6.1 eCommerce and Product Visualization

● Create full 3D reconstruction from a few important photos

● Generate design variations (materials, colors, geometry tweaks)

● Create marketing content with consistent multi-view imagery

● Build interactive 3D viewers from minimal input data

This transforms product photography from manual workflows into generative automation.

6.2 Generative Product Design

A designer can:

● Roughly sketch an object

● Provide 2–3 reference photos

● Let 3D-SD-GS generate high-resolution 3D concepts consistent with physics and materials

This is useful for:

● jewelry

● apparel

● shoes

● furniture

● consumer electronics

6.3 Robotics, Simulation, and Digital Twins

Robots need accurate 3D models to:

● identify objects

● plan grasps

● simulate behavior

3D-SD-GS can reconstruct full objects from sparse or occluded cameras.

6.4 Virtual Try-On and AR

Because Gaussian splats are explicit geometry, the model can:

● reconstruct garments

● separate clothing from mannequins

● project clothing onto bodies

● maintain consistent lighting

6.5 Film, Animation, and Gaming

● Rapid asset prototyping

● AI-driven scene dressing

● Direct import into Unreal, Unity, Maya, Blender

6.6 Scientific and Industrial Applications

● Medical scans (3D volumes)

● Geospatial mapping

● Architecture / BIM

● Industrial inspection

7. Future Directions

7.1 Temporal diffusion for 4D Gaussian Splatting

Model can evolve scenes over time → useful for video, animation.

7.2 Integration with Sora-like generative video models

Extract camera trajectories and enforce 3D scene stabilization.

7.3 Mesh/SDF hybrid diffusion

Combine explicit splats with implicit surfaces.
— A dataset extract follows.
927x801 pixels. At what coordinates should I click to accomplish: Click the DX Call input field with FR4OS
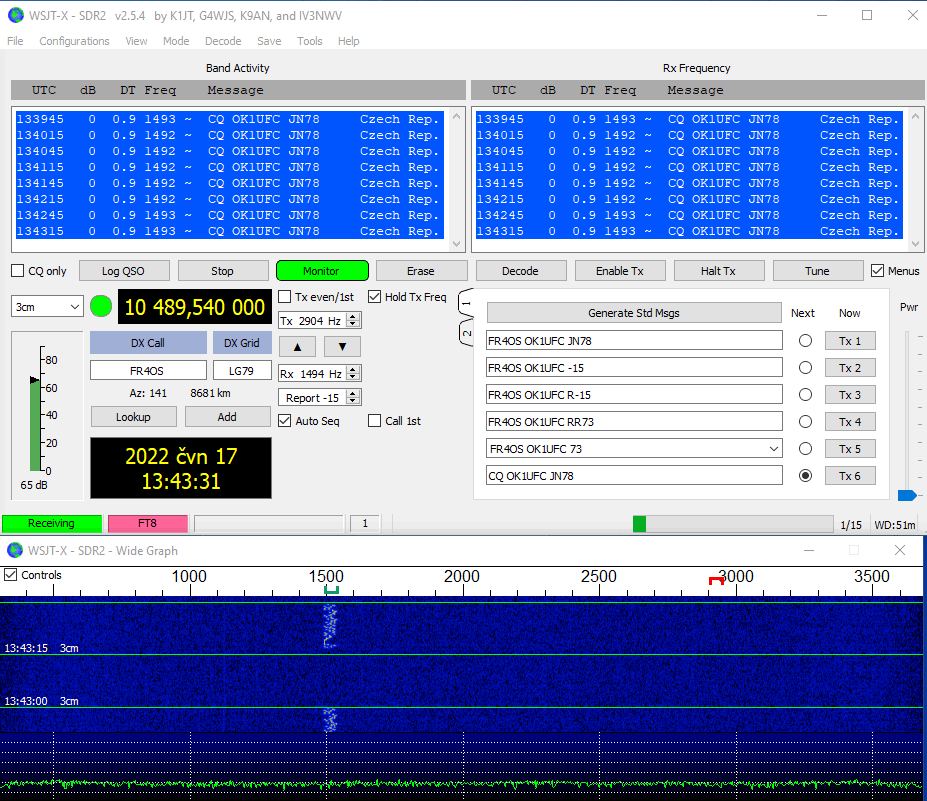(148, 371)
7.4 Industrial-scale training datasets

Billions of splats across product catalogs enable multi-category generalization.

8. Conclusion

3D Stable Diffusion over Gaussian Splatting represents the next step in generative foundation models: native 3D generation, not just multi-view 2D synthesis or implicit NeRF optimization. By diffusing directly in 3D latent space structured around Gaussian primitives, the model achieves coherence, controllability, and fidelity unattainable with traditional image-based approaches.

This technology enables new workflows in design, eCommerce, robotics, simulation, AR/VR, and high-end content creation — while dramatically lowering the cost and complexity of creating consistent, editable, high-quality 3D assets.

3D-SD-GS is positioned to become the core generative engine for the next decade of spatial computing.